Auburn battling city hall moldBy: Gus Thomson, Reporter/Columnist
Wind and rain have combined with a 102-year-old brick building to create mold problems at Auburn’s city hall.
As a result, the city of Auburn is expecting to pay about $280,000 to get out much of the mold that has developed on plaster board in its walls, replace windows and repoint and seal exterior brickwork on the building’s south side.
Tests in October revealed several types of harmful mold spores growing in the wood and drywall along the interior walls on the south side of the building, building inspector Mark Piasente reported to the City Council at Monday’s meeting.
And while the mold growing inside the interior walls is not currently considered a hazard to city staff, it’s likely that spores will spread if left untreated, Piasente said.
Regas Group Environmental Consultants did the October study, recommending replacing windows to stop future water leaks. Also to be removed would be any water-damaged materials in the interior walls.

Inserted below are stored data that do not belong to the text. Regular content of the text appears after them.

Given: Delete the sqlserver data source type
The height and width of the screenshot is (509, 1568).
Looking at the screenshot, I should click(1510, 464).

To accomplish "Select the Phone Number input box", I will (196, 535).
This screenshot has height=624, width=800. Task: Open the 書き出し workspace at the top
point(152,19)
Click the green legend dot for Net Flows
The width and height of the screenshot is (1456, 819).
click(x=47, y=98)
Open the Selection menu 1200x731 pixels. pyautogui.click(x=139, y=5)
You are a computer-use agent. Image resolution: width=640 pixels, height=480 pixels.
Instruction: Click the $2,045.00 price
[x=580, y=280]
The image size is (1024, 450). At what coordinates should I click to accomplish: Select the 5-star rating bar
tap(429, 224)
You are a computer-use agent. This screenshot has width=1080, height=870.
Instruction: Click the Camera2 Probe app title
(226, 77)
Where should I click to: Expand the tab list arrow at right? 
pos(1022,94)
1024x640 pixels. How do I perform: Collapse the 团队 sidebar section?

Aging mortar on the outside of the building was also identified as another path for water seepage into the building, which was constructed in 1915 and served as an elementary school until about 1990.
Andre’s Reliable Glass of Rancho Cordova was awarded the contract to replace existing wood and aluminum windows with new glass and anodized bronze frames. A total of 28 windows will be replaced.
The larger contract went to JM Environmental to remove water-damaged drywall and contaminated building materials.
A separate contract, expected to cost about $60,000, will be awarded at a later time to re-point and seal exterior masonry.
Still to come will be a separate project to deal with leakage issues at the Carnegie Library building. Funding for that work is to be considered in the city’s operating budget next year.